Most of the responses have been positive, thanking McClelland for speaking about the under-discussed issue of PTSD. In the wake of TV journalist Lara Logan’s rape, her address of the physical and emotional dangers to women journalists couldn’t be timelier. But she began to receive criticism as the week progressed, particularly for her portrayal of Haiti.

“There’s some sort of ridiculous Twitter war about whether I’m an insane racist narcissist who’s unfit to do my job,” said McClelland.

In Slate’s XX Factor story, “Mac McClelland: What’s Happening in Haiti Is Not About You,” for example, Marjorie Valbrun claimed that McClelland took a self-centric approach to Haiti’s plight. And 36 women journalists who have worked in Haiti wrote an open letter to GOOD saying, “We believe the way she uses Haiti as a backdrop for this narrative is sensationalist and irresponsible.”

Ms. spoke with McClelland, first about her response to the firestorm.

What is your reaction to the recent criticism?

Most discouraging is some of the stuff that these women are saying like, “If you can’t handle your shit go home. I work in Haiti and I never got PTSD.” Is it not valid for me to be upset, [having] been threatened with rape and seen someone else go through some extreme trauma [regarding rape]? People are saying I have a long history of mental illness. I have no idea what that’s based on.

It’s not an article, it’s an essay.
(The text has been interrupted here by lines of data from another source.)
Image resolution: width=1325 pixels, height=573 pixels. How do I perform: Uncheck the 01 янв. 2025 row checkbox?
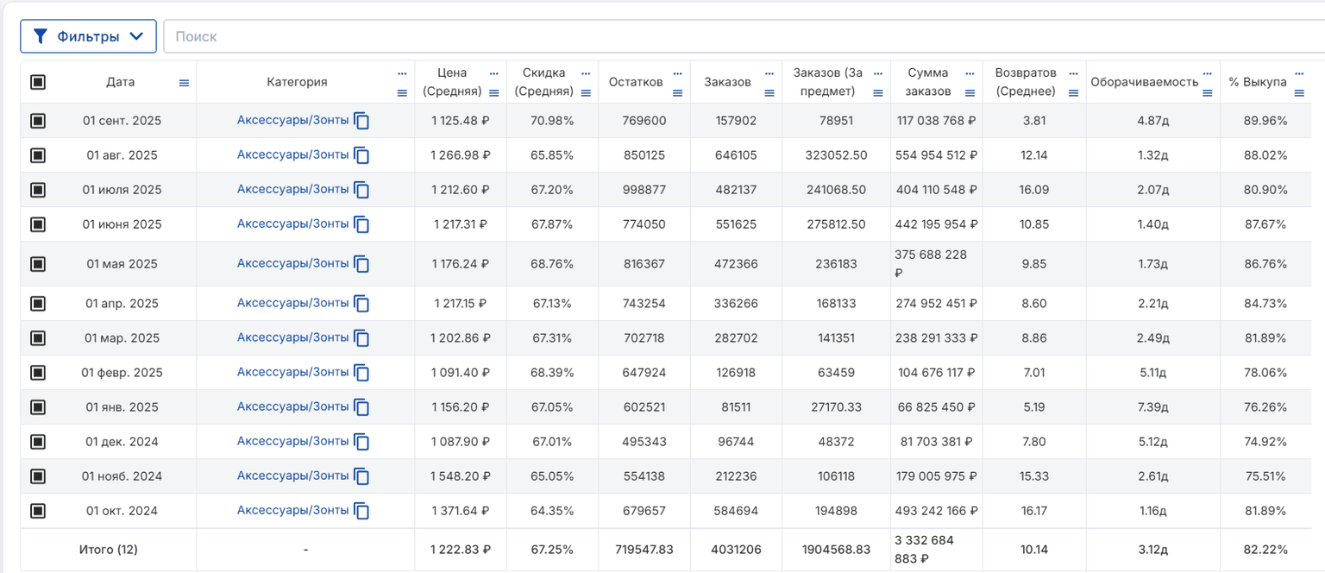click(x=38, y=407)
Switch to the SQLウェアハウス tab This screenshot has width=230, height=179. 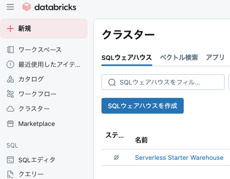click(x=127, y=58)
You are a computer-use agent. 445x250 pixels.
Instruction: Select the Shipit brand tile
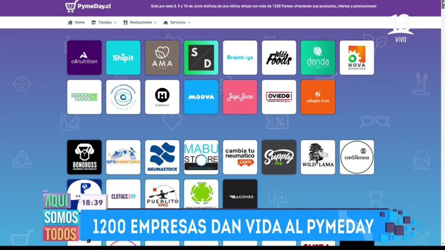[x=123, y=58]

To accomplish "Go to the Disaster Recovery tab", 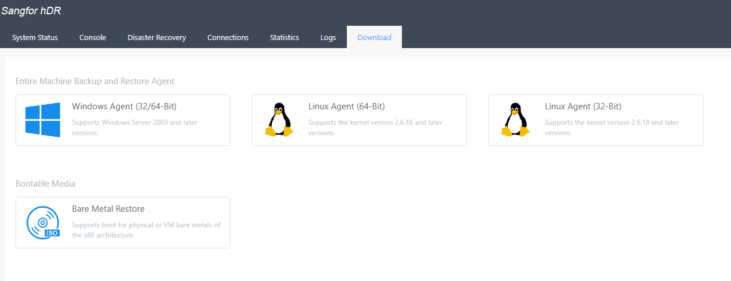I will click(x=157, y=37).
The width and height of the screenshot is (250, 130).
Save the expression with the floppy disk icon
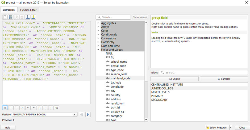pos(11,17)
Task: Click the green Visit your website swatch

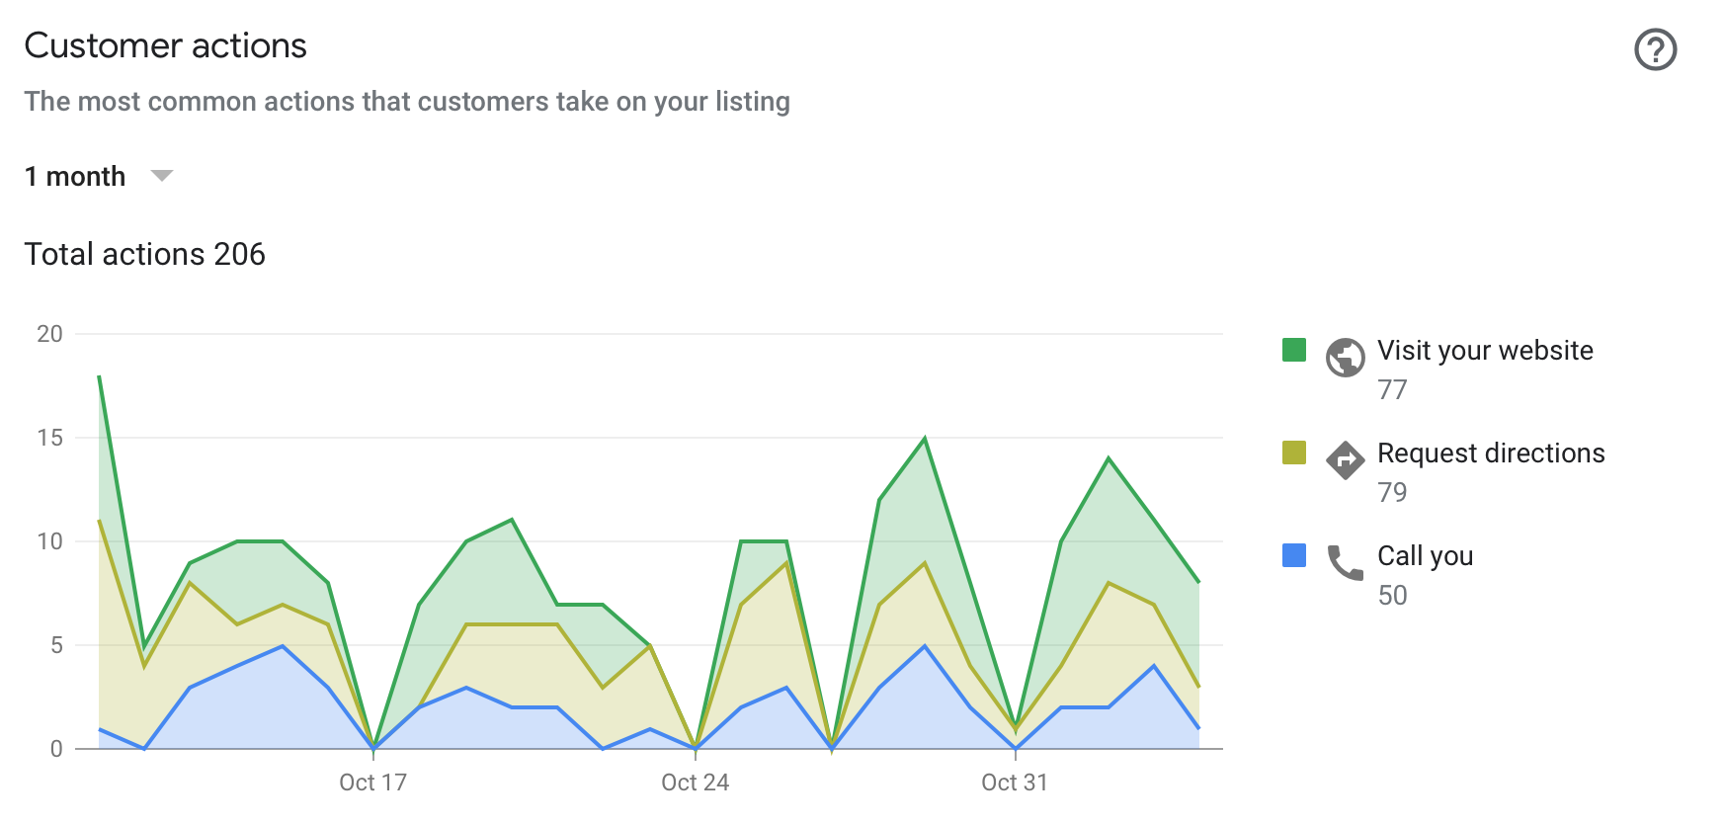Action: click(1293, 350)
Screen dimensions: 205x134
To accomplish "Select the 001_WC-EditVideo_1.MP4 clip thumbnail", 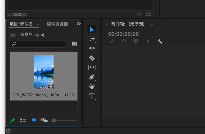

I wrote a cover story [for Mother Jones]that was my Haiti coverage. This was not my Haiti coverage; this was about me. In terms of the depiction of Haiti, none of those other journalists are denying that Haiti has a serious, serious rape problem. There are a lot of guns in Haiti–that is also true. And that’s pretty much the only thing I say about Haiti, other than my personal experience there with a couple of unfortunate and predatory men.

I knew that something was going to happen. I just didn’t know that a New York Times correspondent was going to be so ridiculous as to suggest [on Twitter] that because I had sex with a [French] peacekeeper I am a geisha for the NGO-industrial complex.

Do you think the response is different because you are a woman?

Nobody would be slut-shaming me [if I were a man]. If I were a man, I wouldn’t have had a driver who had lied to me and cornered me and threatened me. That does happen [to men], but the chances of that are a lot less.

And if that had happened to a man, people would be fucking horrified. No one would be like, “If he can’t handle getting threatened with possible rape then he should just stay home and become an interior decorator, because he obviously can’t do his job.”  This is not setting a good precedent for journalists, much less women journalists, to talk about [PTSD].